RAMdisk under CP/M 2.2

Bruce Tomlin · Feb 28, 2023

If you want something that doesn't use address space and has its own counter, then do like the TMS 9918, only with more memory of course. OUT to a command port to set the address, then do INIR or OTIR to the data port. You could even just output just the LBA, and have that reset a 7-bit counter to zero.

Eudimorphodon · Feb 28, 2023

cj7hawk said:
I considered just paging, but I wanted a compatible architecture, with backwards compatibility to older apps, and I have no idea where the DMA might end up - and unless I want some freaky code to keep track of it all, I might end up paging out the DMA - which would be a bit messy. Also I figure people are going to do strange things like moving the DMA around while making calls, so having the DMA source in I/O land makes a lot of sense.

FWIW, if you’re using the CP/M disk routines to drive the data transfers this isn’t going to be a problem? (IE, the code is already written so you know where DMA resides going into a disk access.) There’s a defined call to set the DMA location and you can’t change it literally in the middle of a sector read. You don’t have actual DMA hardware doing this so you can’t task switch and do another process.

An elegant way to handle this might be to have the disk code always just switch to its own system context, so instead of switching the disk page over a page of the application you double-map the page of the disk-using application that has the disk buffer into the system context. Didn’t CP/M Plus use a strategy of keeping most of the OS and driver code in its own paging region, so pretty much every system call had the potential to do a page switch?

cj7hawk said:
4) Accessing the screen without paging - yep, you guessed it - I/O space or as a file.

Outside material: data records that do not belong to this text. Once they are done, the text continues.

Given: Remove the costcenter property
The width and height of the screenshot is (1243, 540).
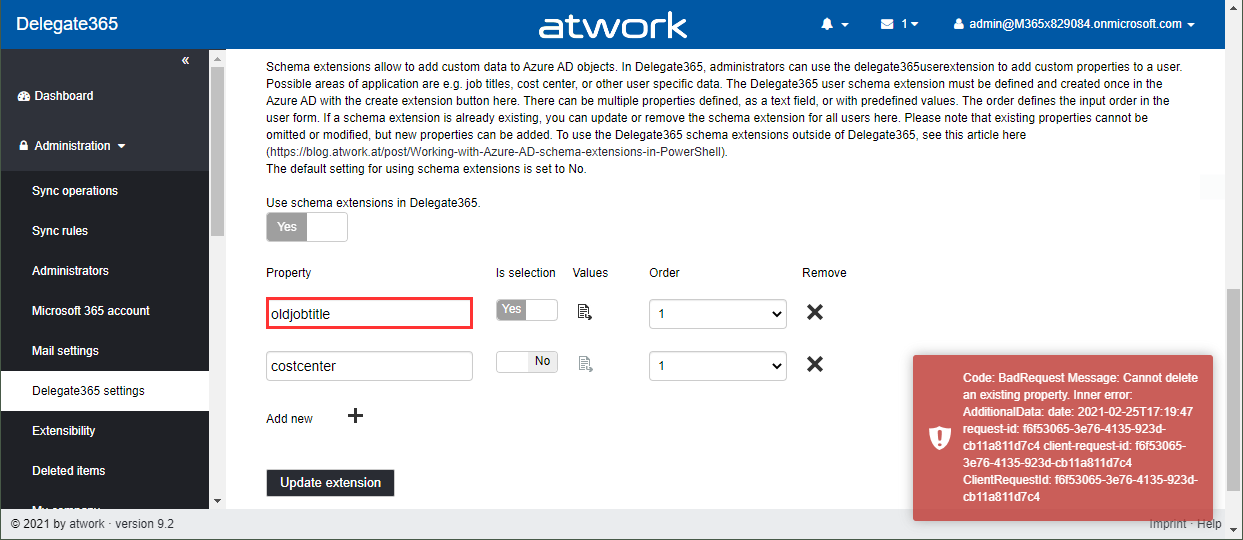Looking at the screenshot, I should click(x=815, y=364).
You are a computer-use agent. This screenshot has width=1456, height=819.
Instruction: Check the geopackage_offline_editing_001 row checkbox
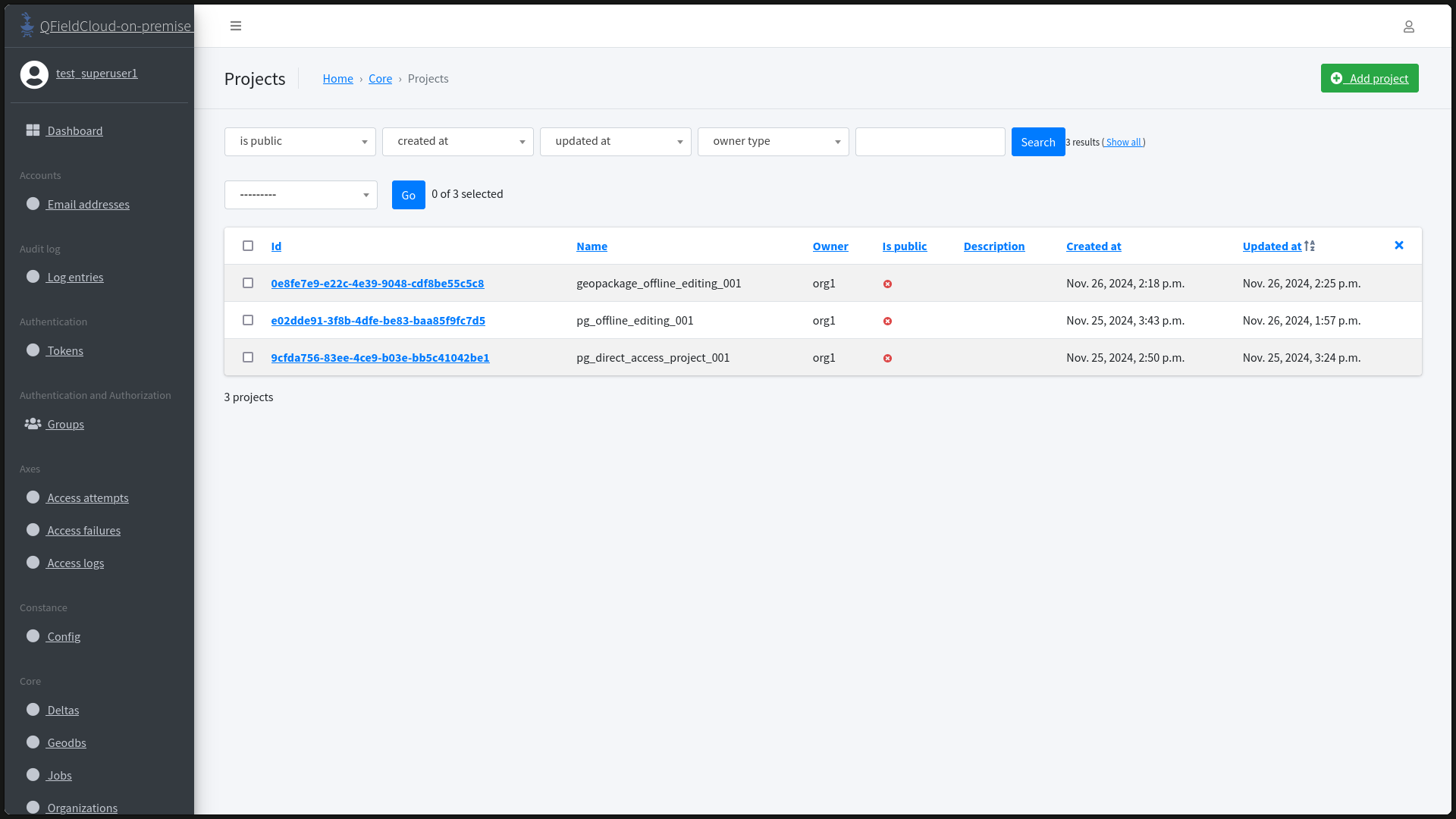[248, 283]
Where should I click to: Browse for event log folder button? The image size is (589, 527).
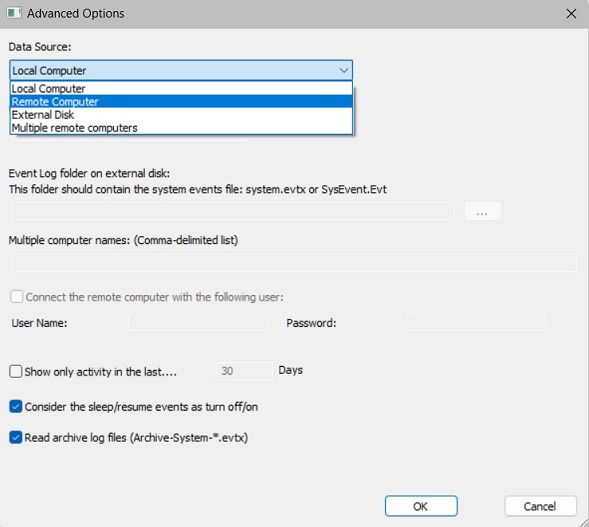(483, 211)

Direct bitmapped high resolution 128K video memories can be accessed by a 64K program and it works with character I/O or high resolution bitmaps ( and hardware graphics, but that's another element ) - I/O is one thing, but what if the video moves around? Why not just open "VIDEO.MEM" as a file, and random I/O ? Now even less memory is required.

Isn’t performance going to take a pretty serious hit here? I don’t know what your video system is going to look like but if you really need to maintain a 128K bitmap adding the overhead of packing every screen update into a 128 byte disk call seems really expensive. (What would it look like to, say, draw a diagonal line over existing content on the screen? That’s an operation that might mean looking in a different sector for every pixel to be written?) Even just scrolling a text screen (if there’s no hardware scrolling, figure something like a TRS-80 or MDA text buffer) will mean reading in 8-32 sectors into a buffer in TPA RAM, shifting the contents over, and writing them back out, incurring all the overhead of disk calls. Seems like if you paged it in you could do that same scroll operation with one set of memory string moves.

cj7hawk · Mar 1, 2023

Bruce Tomlin said:
If you want something that doesn't use address space and has its own counter, then do like the TMS 9918, only with more memory of course. OUT to a command port to set the address, then do INIR or OTIR to the data port. You could even just output just the LBA, and have that reset a 7-bit counter to zero.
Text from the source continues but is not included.